Upstate band Wolfgang Wallace’s new release, “Wolfgang Wallace Does The Dance Macabre,” is no mere concept album. No, it’s a full-on musical about love, murder, and tax evasion with stage directions, dialogue and, at some point down the line, a stage show.
Here’s the plot in a nutshell, according to one of the band’s singer/guitarists, Joe Powers:
“Perpetually lost and alone, J. Powers falls helplessly for Agatha Winchester, a con-woman, and aims to win her love by selling faulty parts to an airplane manufacturer,” he says. “Caught and tried, Powers is forced to forfeit his fortune and loses his partner in crime. He finds himself stumbling to a fortune teller who divines that his true reckoning has only just begun.”
But wait, there’s more.
“It is then that our story shifts above to Wolfgang Wallace, a fighter pilot frantically scrambling to write a marriage proposal to his girlfriend, Viola, as his engines begin to fail,” Powers says. “The crash sends him into a 10-year coma and surgeons are forced to replace much of his body to save what remains of his shattered life. As Wolfgang awakes and discovers he is more machine than man, he flies into a fit of rage and kills his newly-betrothed. This sends him on a supernatural quest for revenge which can only end by sacrificing Powers to revive his lost love.”

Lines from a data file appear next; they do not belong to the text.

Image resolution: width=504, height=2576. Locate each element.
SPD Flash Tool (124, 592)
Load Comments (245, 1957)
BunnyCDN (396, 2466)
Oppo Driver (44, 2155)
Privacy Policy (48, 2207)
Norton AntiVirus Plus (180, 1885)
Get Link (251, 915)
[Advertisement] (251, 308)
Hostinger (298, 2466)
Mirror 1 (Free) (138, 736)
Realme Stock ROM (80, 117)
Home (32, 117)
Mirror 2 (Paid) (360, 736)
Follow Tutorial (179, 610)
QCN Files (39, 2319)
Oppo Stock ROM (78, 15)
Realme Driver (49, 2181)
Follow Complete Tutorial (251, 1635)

If that all sounds ridiculous, well, that’s what Wolfgang Wallace has done best since forming as a duo of Powers and singer/guitarist Matthew “Wally” Wallace. They make ridiculous music that is also irresistibly catchy, mixing Who-style acoustic power chords, spidery electric riffs, drummer Brett Clanton’s tight, jumpy rhythms and dorky, neurotic vocals that recall David Byrne’s weirdest moments.

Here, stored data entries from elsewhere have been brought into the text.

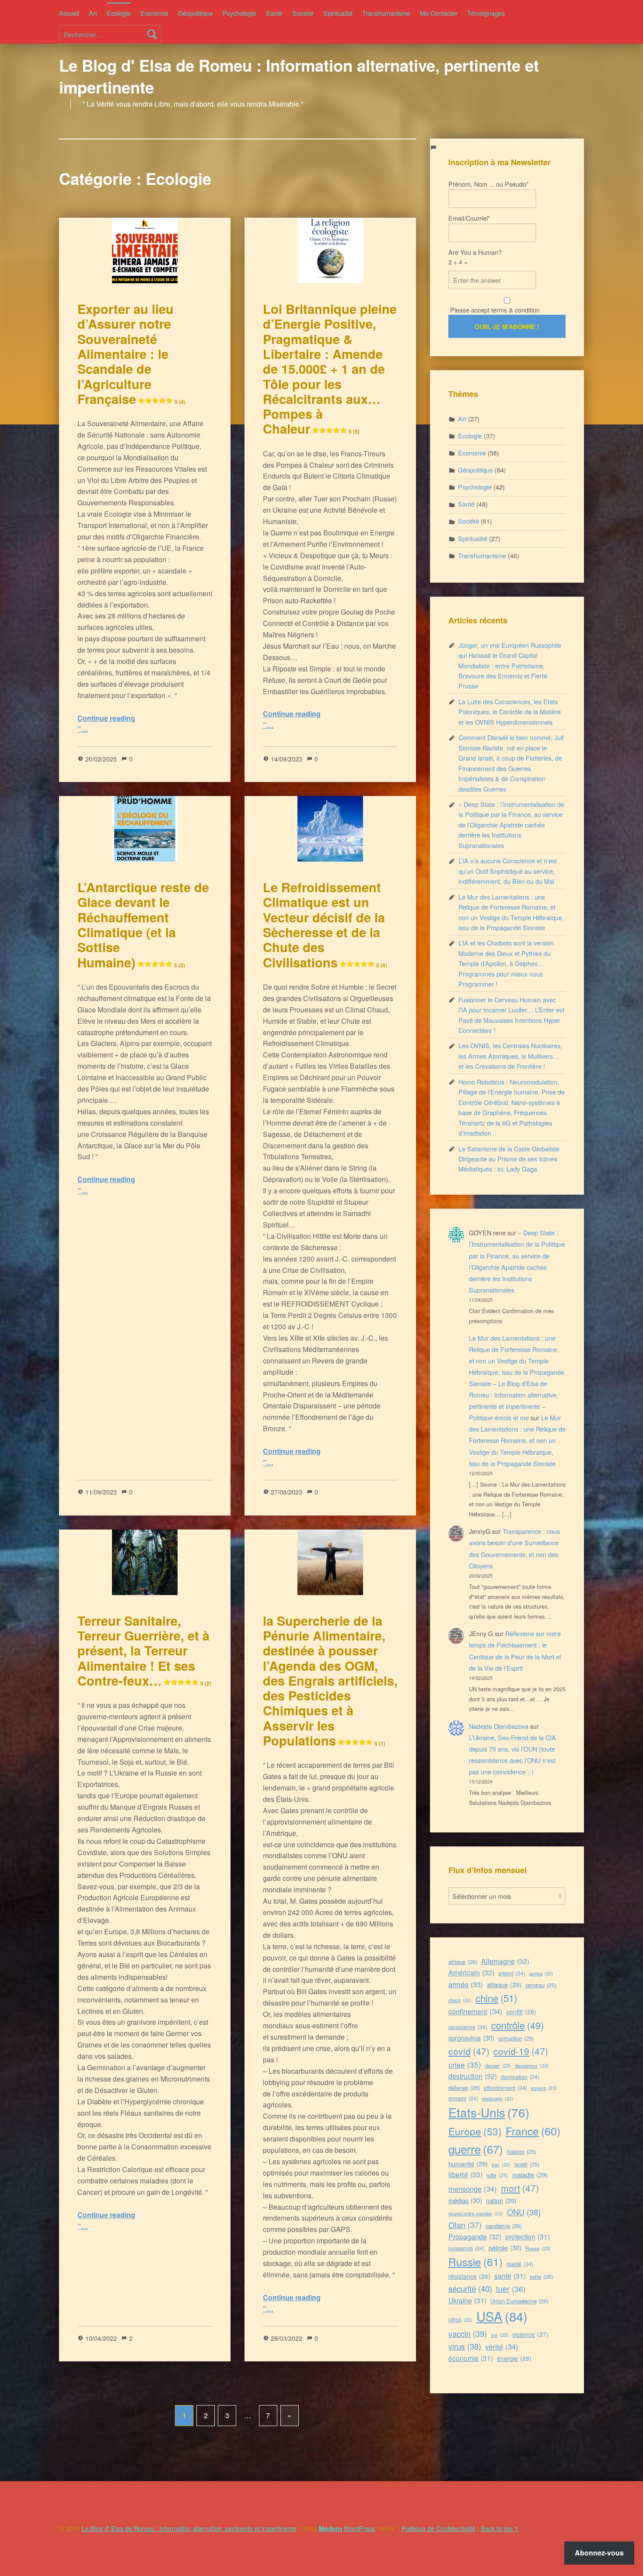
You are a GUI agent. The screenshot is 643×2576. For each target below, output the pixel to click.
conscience (467, 2026)
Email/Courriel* (469, 217)
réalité (520, 2263)
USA (502, 2316)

It can also be beautiful and elegant music, as the band demonstrates on “Harbor,” one of the most heart-rending ballads you’re likely to hear on a local release this year.

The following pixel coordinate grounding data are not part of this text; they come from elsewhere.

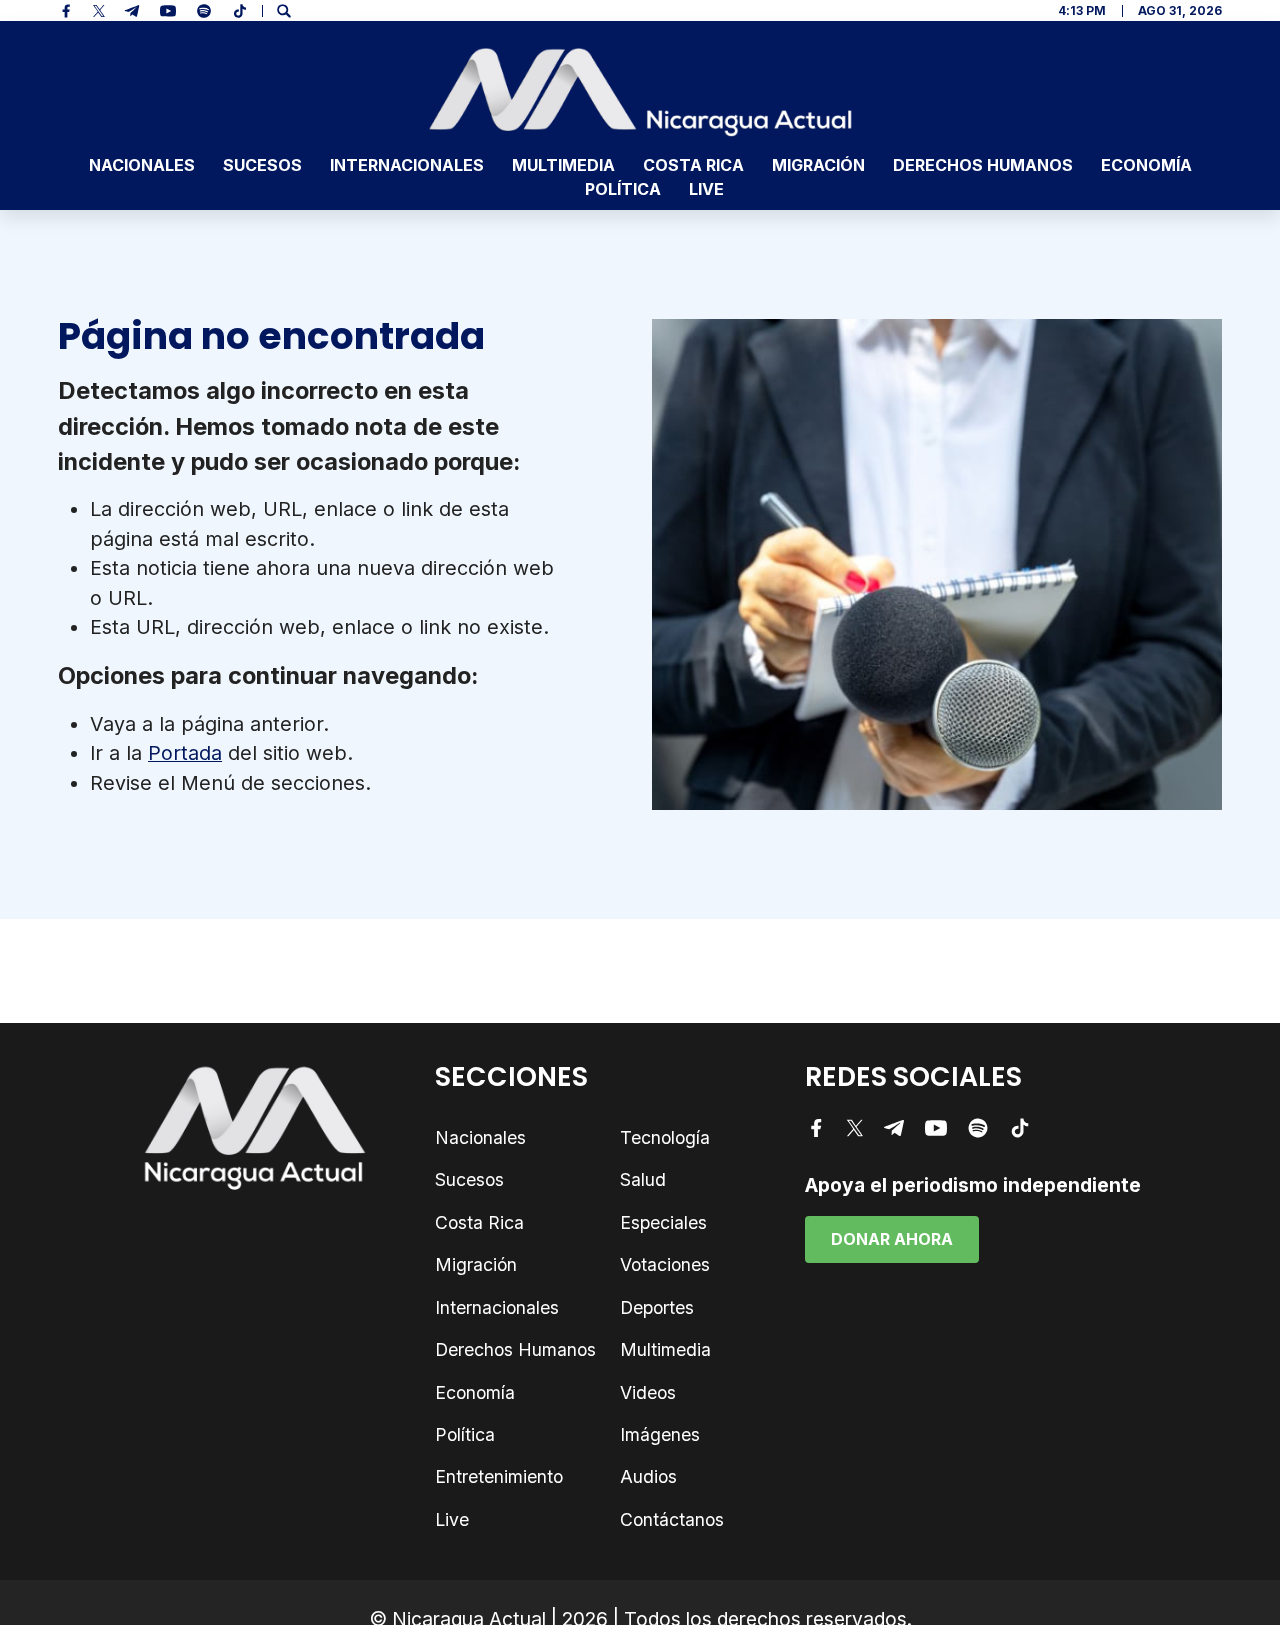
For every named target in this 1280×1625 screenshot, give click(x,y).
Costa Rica (693, 165)
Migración (818, 165)
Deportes (657, 1307)
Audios (648, 1476)
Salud (643, 1179)
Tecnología (665, 1137)
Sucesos (262, 165)
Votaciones (665, 1264)
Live (706, 189)
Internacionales (407, 165)
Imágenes (660, 1434)
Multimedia (563, 165)
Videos (648, 1392)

“Wolfgang Wallace Does The Dance Macabre” isn’t something Powers and Wallace could ever have done as a duo, and they’re quick to credit Clanton, who also produced the album, and Joseph Smolin, whose haunting, hollow-eyed album art completes the package.
“Brett used to be some guy we met at open mic in early 2019,” Powers says, “and now he’s a driving force within the group and truly the architect of this album. And Joseph Smolin has grown to define the visual style of the band. He just comes to us with these beautiful, finished works like our album art or the video for ‘Dance Macabre,’ and we’re always blown away.”
“Joe and I are like the kids in a group project who coasted through everything while Brett did 99% of the work,” Wallace adds, “and he still had the kindness to put our names on it. And Joseph Smolin has 100% influenced our artistic direction and has given the band a sense of identity that it definitely didn’t have before.”
Clanton’s recollection of recording the album reflects his crucial role in creating it.
“The drum tracks were recorded at Sit ‘n Spin studio over one weekend in February 2020,” Clanton says. “After the lockdown, I set up a studio in my garage. It was 100% COVID compliant which made it an interesting experience to say the least. It gave me a worthwhile project to occupy my focus during the lockdown.”
“We recorded basically the whole album in Brett’s garage,” Wallace adds, “with a little vocal booth and everything. Brett has really mastered the art of producing/engineering and there’s no way we could have done this without him being a recording-maniac.”
Judging by the finished product, he’s not the only maniac in Wolfgang Wallace.